Researchers analyzed data from 18 clinical trials involving nearly 4,500 patients who suffered from spontaneous intracerebral hemorrhage. The study compared several surgical techniques, including minimally invasive puncture surgery (MIPS), endoscopic surgery (ES), decompressive craniectomy (DC), and traditional craniotomy (CC), against standard medical treatment.
The findings suggest that both MIPS and ES were linked to better functional outcomes at six months compared to traditional craniotomies and medical treatment alone. While these methods showed fewer complications during surgery, such as less blood loss and shorter operation times, the evidence for decompressive craniectomy (DC) remains uncertain regarding its specific role in survival.
Because this was a large-scale analysis of existing trials rather than a single new trial, the results are not definitive. More high-quality studies are needed to confirm exactly which surgery is best for different patients. Patients and doctors should view these findings as an indication that less invasive techniques may improve recovery times and surgical safety.
Common questions
What are the benefits of minimally invasive surgery for brain bleeds?
Minimally invasive puncture surgery (MIPS) and endoscopic surgery (ES) were linked to better functional outcomes at six months compared to traditional craniotomies. These methods also significantly reduced operative time and blood loss during the procedure, which may reduce the burden on the patient during surgery.
How do different surgical techniques compare for brain bleeds?
The study found that MIPS and ES performed similarly well for functional recovery. While endoscopic surgery (ES) showed higher hematoma clearance rates, it also resulted in shorter hospital stays.

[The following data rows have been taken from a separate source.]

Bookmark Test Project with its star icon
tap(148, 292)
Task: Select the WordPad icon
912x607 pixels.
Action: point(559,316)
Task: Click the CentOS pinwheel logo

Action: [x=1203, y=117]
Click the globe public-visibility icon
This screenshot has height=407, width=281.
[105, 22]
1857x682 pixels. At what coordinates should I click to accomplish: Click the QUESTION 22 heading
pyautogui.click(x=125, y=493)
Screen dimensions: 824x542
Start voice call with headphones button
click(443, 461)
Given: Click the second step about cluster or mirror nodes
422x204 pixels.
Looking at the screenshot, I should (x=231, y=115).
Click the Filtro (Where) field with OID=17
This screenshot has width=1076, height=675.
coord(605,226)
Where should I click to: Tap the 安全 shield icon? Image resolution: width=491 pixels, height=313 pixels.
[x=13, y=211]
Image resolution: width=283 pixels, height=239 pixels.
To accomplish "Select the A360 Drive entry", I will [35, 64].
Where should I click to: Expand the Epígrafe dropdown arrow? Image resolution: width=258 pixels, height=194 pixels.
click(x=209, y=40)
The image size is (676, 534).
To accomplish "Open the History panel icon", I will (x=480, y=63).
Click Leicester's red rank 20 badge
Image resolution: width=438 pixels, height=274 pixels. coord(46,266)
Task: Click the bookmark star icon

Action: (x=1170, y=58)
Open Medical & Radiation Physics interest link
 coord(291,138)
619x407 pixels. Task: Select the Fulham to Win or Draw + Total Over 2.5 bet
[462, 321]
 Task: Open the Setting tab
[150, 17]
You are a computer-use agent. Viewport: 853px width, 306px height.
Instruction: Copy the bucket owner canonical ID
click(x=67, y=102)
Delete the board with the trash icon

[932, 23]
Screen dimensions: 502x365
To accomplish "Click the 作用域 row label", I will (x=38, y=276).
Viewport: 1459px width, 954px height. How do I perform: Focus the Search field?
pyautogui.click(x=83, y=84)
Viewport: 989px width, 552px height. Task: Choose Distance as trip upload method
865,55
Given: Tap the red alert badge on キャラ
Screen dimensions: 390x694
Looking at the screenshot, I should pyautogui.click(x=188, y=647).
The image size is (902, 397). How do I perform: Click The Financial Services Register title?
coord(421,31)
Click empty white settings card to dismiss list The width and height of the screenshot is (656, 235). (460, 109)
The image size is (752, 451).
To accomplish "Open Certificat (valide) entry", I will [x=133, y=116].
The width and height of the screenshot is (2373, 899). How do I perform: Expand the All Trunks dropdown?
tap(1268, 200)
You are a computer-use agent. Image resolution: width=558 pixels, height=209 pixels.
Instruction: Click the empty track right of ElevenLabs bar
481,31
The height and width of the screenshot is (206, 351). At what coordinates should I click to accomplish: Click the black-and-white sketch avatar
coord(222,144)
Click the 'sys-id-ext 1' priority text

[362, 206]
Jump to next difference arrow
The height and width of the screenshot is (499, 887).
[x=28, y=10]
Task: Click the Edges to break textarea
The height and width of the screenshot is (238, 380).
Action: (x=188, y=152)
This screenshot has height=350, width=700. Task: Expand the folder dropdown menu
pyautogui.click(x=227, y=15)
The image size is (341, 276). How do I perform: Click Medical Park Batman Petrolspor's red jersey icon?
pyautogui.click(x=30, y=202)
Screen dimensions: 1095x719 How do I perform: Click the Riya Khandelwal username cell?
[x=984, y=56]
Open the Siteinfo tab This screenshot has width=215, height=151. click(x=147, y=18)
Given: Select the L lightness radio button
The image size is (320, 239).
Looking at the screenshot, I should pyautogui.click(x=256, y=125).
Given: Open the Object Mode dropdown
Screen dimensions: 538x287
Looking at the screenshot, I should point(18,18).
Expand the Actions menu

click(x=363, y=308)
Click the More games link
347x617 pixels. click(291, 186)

Decompressive craniectomy (DC) ranked highest for potential survival, though more research is needed to confirm these results.
Is the evidence for all treatments certain?
The evidence for some treatments is not yet fully clear. Specifically, the role of decompressive craniectomy (DC) in mortality remains uncertain because many comparisons did not reach statistical significance. More high-quality trials are needed to determine the best treatment for every patient.